*** Data extract ***

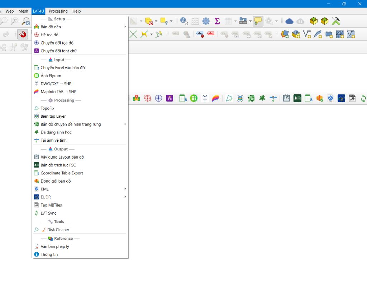Click the purple font converter toolbar icon
Image resolution: width=367 pixels, height=282 pixels.
pos(170,98)
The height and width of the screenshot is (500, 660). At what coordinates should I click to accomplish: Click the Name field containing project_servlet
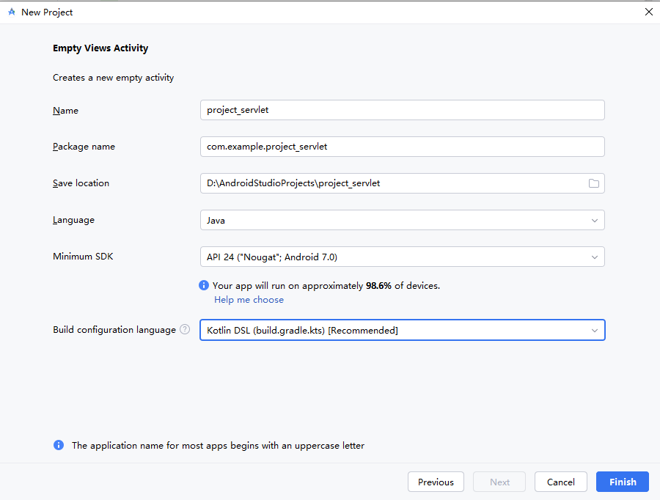[x=403, y=110]
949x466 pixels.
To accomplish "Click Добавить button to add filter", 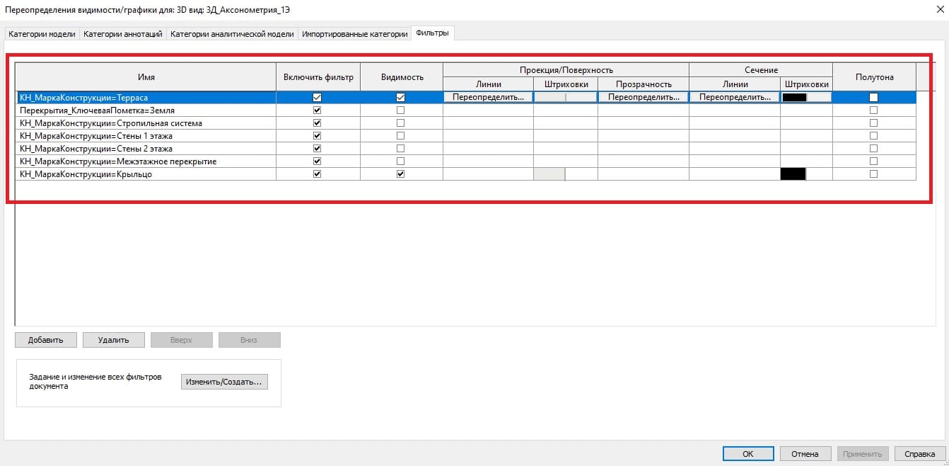I will point(45,340).
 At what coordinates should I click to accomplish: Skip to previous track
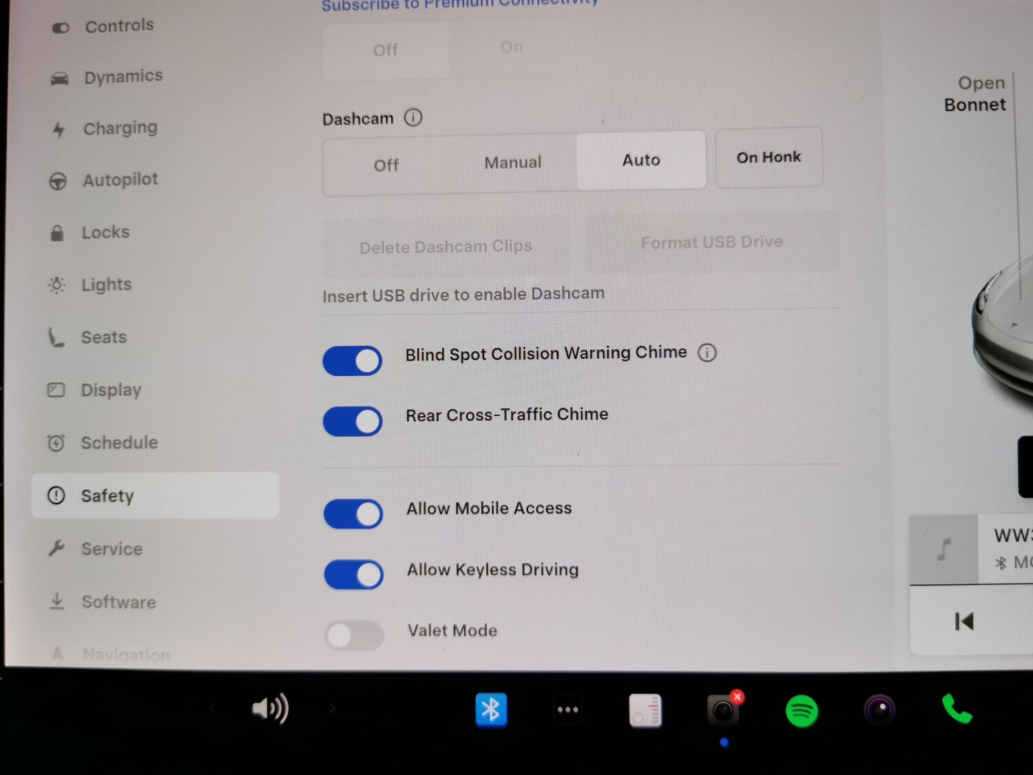(x=964, y=621)
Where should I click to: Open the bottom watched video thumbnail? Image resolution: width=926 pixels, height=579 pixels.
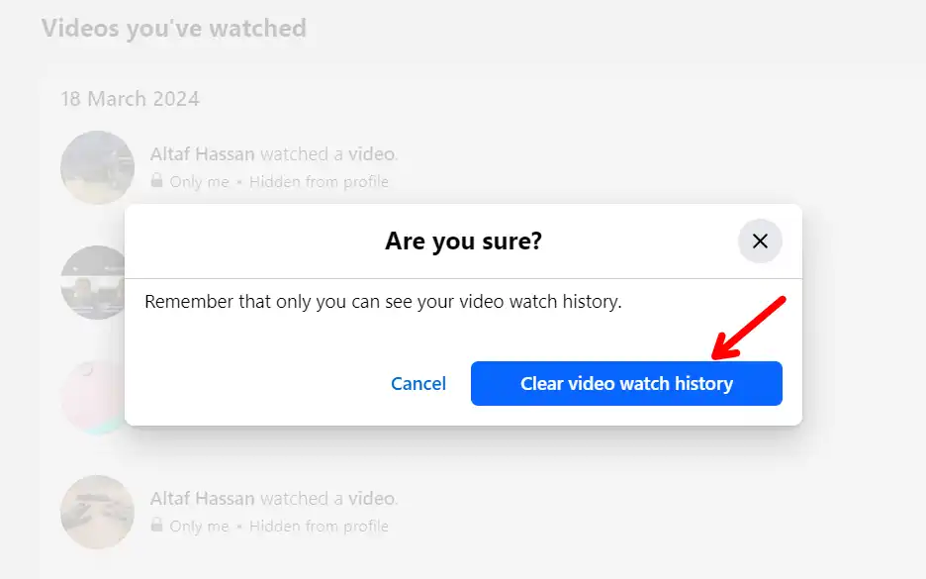tap(97, 512)
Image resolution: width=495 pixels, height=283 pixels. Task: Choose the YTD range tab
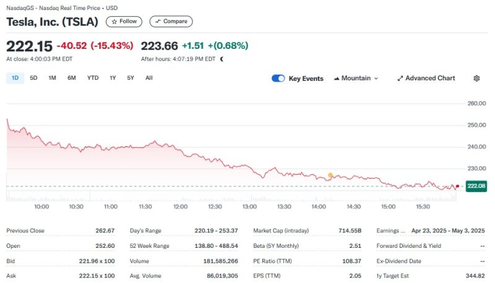coord(93,78)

*** End of Data extract ***

- **Try it**:
All lines after and including the one with "Where should I", through the end of the entries above, should be output exactly and by themselves. The pictures are to be left out.

- **Result of this exercise**:
Where should I click to: Open the bottom watched video thumbnail? Image resolution: width=926 pixels, height=579 pixels.
tap(97, 512)
Image resolution: width=495 pixels, height=283 pixels. Task: Choose the YTD range tab
coord(93,78)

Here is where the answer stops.